Yes. I found it to be remarkably clean with respect to side effects. I responded to it in the third week. Unfortunately by the fifth week, I lost it. I find it meaningful when a drug can budge my brain at all.

> > > Aripiprazole 4mg (2mg 2x per day)

> > I would explore higher dosages. For me, the sweet-spot is 10 mg/day. I lose the antdepressant effect at 5 mg/day. However, my depression is of an unusual type of bipolar disorder.

> God knows my depression is of an unusual type. How did you arrive at 10mg being your sweet spot? Did you ever take it at higher levels?

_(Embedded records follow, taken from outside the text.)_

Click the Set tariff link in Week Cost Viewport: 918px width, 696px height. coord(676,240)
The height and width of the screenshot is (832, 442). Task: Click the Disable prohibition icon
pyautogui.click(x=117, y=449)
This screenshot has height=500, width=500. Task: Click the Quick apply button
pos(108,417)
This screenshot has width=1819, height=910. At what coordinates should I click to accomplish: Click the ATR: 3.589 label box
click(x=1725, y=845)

I started Abilify at 20 mg/day. It helped. It still does. However, I found that at 20 mg/day, I had a mild-to-moderate amount of blunting of cognition and affect, along with some brain fog. Eventually, I reduced the dosage as an experiment and found that these side effects disappeared. 10 mg/day worked. 5 mg/day did not.

> > > Lithium 112.5mg at bedtime
> >
> > Why not 300 mg/day (150 mg x 2)?
>
> I'm taking the Eskalith CR 450mg pill. I could divide that in half for 225mg however it seems to slow me down at higher doses. I just take a quarter so that I have "trace" amounts of lithium present. Probably not doing much buy I'm taking it nonetheless.

The folks at Harvard / Massachusetts General found that low dosage lithium was represented by a dosage range of 300-600 mg/day, with the average effective dosage being 450 mg/day. For me, 450 mg/day is too much. I experience apathy, flat affect, passivity, and an overall worsening of depression. I've experimented with lower dosages and found that I felt better at 300 mg/day.

> > > Lithothyronine T3 25mcg in the morning

> > Does it help depression? What about thyroxine T4?

> Like anything else I've taken I got a real nice boost as an adjunct to my ADs and then that eventually faded somewhat -- still the T3 seems to help a little. My doctor and the literature seem to concentrate on T3 more than T4.

T3 has been the thyroid hormone most studied, primarily because it was chosen first to be investigated. I think the choice was mostly arbitrary. Personally, my depression is severely exacerbated by T3 (Cytomel). T4 was a completely different drug for me. It helped - just not enough. You might want to get your TSH checked and make sure that it is below 2.0 mIU/L.

> > > Pramipexole .375mg (.125mg 3x per day)

> > I'm not a big fan of full agonists of dopamine receptors. They usually don't help that much or for that long. I have seen two exceptions, though.

> I realize that pramipexole might not be the best approach but I'm running out of options and suffer with significant anhedonia even on all these meds.

Anhedonia has been problematic for me, too. I found SNRIs to be better than SSRIs to treat this. I also found Nardil to be better for anhedonia than Parnate. I stay with Parnate because, when added to TCA, it is more forgiving with respect to the side effects of hypotension, hyperhidrosis, and urinary retention.

> > I try not to leave any stone unturned.

> I too would like to leave no stone unturned but it is quite difficult to transition on and off medicines.

The logical move might be to switch from nortriptyline to desipramine now and leave everything else in place. I would suggest titrating to a target of 200 mg/day. More severe cases indicate increasing the dosage to 300 mg/day. You don't need a washout period. I don't necessarily suggest this, but I have switched by skipping a day of nortriptyline and starting desipramine the next morning at 50 mg/day.


- Scott


Some see things as they are and ask why.
I dream of things that never were and ask why not.